Customers appear to want more than a better deal; they want the flexibility to shape the relationship, contacting their bank whenever and however they choose. They may prefer online channels for simple transactions, but demand high-quality, personalized services for more complex transactions.

How Many Customers Have Ever Switched Banking Providers?

Worldwide, 34% of customers say they have changed their main banking provider and 74% have done so in the last 10 years. The overall figure is marginally lower than in 2011 but it conceals some wide variations across countries, with attrition rates rising significantly in several key markets. Specifically, in both the US and Canada, the number of respondents who have changed their main bank has increased from 38% in 2011 to 45% in 2012.

Which Institutions Consumers Use For Specific Financial Products

Satisfaction High, Trust Low

Although Ernst & Young found that overall satisfaction with banks remains high, trust levels remain low. Globally, consumer confidence in the banking industry has dropped 40%. In Europe’s more beleaguered countries it’s nearly double that — a 72% drop in Italy and 76% in Spain.

In the U.S., just slightly more than half say their confidence in the banking sector has decreased over last year. 9% say they are more confident, and 40% say there’s been no change in their feelings.

How Many Banks Do You Consumers Use?

Banking consumers are diversifying their relationships — spreading their bets around, as it were. Customers using only one bank have dropped from 41% to 31%, while those with three or more have increased from 21% to 32% since 2011.

What Should Banks Do?

How can banks provide a better customer experience, one that reduces churn and attrition rates? Ernst & Young offers banks this advice:

  • Make low-cost digital channels customers’ preferred choice. Banks should encourage customers to use digital channels whenever possible by using price incentives.
  • Make pricing and service promises transparent. Pricing is critical to customer satisfaction, but most customers have no idea how much they pay each year. Transparency over pricing and service promises is vital if banks are to deliver something customers value.
  • Offer tiered levels of customer experience. Customers should have the option to buy into certain products and services, and the ability to earn upgrades through loyalty, whether in terms of longevity or the share of wallet handled by a particular bank.
  • Encourage customer self service. Banks needs to improve the way they provide information and advice to interest and convince self-directed customers, including financial planning tools, ranges of product and pricing bundles.

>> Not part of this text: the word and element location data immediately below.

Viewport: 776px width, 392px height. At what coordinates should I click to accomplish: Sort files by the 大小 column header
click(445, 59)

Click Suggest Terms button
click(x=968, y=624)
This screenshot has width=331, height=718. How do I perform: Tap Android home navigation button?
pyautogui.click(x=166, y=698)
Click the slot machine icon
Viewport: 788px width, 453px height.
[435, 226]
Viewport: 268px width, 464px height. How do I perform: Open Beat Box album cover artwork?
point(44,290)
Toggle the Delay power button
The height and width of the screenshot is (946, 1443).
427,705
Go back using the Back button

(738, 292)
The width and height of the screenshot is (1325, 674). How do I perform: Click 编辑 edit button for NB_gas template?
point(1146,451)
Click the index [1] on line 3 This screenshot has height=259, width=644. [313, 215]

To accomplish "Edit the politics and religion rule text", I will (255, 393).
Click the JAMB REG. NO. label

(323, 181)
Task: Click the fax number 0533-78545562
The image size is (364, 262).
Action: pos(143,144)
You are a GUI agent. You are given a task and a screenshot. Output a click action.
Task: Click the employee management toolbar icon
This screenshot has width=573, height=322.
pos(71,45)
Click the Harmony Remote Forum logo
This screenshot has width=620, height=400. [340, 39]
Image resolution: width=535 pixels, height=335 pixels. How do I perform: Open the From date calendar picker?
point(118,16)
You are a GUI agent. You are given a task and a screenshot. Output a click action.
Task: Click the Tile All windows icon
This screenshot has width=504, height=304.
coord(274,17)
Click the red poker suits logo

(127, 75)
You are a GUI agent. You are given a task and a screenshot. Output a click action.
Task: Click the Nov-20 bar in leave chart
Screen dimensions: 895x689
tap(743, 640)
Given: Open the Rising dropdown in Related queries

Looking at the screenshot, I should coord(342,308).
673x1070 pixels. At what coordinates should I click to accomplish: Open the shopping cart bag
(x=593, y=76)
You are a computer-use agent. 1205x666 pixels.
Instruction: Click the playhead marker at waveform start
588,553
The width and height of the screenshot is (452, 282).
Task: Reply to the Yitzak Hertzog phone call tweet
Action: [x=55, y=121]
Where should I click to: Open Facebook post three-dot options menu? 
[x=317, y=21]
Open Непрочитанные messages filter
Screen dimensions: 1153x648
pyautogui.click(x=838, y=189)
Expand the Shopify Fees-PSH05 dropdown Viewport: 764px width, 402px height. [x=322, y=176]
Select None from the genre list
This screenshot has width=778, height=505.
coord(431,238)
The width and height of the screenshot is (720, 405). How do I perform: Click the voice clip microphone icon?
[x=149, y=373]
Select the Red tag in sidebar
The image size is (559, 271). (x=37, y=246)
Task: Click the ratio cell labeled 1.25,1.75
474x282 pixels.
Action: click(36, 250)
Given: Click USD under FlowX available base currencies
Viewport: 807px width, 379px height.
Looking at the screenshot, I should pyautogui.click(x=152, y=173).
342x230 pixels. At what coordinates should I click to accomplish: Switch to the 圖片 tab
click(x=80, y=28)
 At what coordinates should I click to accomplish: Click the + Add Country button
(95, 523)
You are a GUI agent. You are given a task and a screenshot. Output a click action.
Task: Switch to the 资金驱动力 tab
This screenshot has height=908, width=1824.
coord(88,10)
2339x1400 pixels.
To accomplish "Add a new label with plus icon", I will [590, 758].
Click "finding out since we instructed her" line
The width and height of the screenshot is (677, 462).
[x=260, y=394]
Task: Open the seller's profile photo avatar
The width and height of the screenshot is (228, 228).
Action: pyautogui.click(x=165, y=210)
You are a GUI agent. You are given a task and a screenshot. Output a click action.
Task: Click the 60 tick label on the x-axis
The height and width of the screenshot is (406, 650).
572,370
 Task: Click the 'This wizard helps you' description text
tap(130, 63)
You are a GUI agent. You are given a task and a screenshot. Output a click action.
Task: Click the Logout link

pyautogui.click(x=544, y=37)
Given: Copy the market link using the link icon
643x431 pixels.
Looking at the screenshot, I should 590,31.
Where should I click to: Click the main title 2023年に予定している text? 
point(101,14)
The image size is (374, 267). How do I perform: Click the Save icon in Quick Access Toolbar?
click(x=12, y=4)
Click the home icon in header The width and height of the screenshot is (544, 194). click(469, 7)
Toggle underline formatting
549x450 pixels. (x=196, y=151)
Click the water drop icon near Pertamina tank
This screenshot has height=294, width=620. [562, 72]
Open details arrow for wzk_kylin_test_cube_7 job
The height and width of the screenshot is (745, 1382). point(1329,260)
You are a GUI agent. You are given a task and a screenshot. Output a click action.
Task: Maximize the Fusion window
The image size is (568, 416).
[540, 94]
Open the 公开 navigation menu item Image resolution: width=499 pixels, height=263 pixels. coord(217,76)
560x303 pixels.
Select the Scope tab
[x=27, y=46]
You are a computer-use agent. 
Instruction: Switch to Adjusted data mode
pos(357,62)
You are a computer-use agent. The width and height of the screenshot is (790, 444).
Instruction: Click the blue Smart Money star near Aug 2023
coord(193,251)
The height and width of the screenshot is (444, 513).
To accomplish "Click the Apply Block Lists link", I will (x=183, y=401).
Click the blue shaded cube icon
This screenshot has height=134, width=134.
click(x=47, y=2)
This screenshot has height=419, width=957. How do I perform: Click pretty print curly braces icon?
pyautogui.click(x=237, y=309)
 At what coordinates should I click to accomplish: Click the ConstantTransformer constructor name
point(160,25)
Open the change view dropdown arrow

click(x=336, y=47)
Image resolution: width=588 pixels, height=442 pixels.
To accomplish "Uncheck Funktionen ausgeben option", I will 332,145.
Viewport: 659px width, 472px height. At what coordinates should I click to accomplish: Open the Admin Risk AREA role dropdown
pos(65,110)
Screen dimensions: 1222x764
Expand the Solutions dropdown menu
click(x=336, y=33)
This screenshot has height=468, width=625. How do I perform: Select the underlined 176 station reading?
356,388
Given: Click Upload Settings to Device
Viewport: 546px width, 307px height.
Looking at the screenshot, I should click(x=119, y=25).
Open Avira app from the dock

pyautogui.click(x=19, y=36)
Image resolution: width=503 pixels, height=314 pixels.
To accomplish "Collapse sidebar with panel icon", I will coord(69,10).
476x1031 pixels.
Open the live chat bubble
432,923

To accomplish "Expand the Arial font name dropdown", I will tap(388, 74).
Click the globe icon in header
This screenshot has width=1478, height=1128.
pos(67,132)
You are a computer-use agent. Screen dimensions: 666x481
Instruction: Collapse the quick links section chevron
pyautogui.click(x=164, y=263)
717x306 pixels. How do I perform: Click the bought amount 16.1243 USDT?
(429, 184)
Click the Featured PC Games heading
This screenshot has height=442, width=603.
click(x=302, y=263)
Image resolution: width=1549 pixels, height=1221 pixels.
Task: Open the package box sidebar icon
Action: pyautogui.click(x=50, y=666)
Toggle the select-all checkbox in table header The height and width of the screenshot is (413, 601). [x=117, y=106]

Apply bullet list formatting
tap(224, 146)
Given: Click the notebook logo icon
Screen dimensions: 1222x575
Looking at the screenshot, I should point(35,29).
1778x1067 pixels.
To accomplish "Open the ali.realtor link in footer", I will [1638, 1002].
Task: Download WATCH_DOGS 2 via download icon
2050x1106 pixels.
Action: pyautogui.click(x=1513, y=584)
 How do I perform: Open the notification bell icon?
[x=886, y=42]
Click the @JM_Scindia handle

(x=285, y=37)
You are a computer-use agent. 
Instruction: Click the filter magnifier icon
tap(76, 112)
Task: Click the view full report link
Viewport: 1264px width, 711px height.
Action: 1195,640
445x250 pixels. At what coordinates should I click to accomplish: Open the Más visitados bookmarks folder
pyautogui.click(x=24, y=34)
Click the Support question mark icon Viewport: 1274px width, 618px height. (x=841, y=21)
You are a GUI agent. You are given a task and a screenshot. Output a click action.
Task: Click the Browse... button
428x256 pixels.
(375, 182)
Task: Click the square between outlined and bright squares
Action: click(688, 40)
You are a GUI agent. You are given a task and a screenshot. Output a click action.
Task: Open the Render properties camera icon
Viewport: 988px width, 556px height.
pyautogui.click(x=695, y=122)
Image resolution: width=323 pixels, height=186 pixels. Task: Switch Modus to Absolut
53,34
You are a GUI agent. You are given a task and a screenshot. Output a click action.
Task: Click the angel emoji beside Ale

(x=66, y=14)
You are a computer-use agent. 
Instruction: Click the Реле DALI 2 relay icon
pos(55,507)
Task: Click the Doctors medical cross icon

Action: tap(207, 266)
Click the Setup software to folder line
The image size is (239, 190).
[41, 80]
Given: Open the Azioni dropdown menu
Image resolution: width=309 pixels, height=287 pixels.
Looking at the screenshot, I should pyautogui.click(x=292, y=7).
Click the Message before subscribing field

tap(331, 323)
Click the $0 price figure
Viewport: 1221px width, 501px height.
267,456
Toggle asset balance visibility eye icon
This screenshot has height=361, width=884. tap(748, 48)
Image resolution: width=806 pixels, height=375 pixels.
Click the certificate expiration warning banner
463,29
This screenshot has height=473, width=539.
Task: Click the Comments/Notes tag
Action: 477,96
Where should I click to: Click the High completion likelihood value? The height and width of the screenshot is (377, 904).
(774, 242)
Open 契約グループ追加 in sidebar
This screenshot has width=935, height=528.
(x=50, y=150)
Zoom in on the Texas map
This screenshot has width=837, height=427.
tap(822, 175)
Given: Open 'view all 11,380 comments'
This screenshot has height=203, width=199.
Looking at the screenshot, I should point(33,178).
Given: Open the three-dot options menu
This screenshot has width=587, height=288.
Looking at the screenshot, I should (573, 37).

Researchers say that in order to retain their customers, banks must adapt their business models to cater to increased demands to accommodate a wide range of customized services and products. The models most commonly pursued by banks are (1) based on low-cost competition, or (2) on high-touch service and others on accessibility. Large, full-service banks need to defend market share against new entrants and those offer greater specialization, while retaining the ability to meet a wide range of needs and sustain profitability.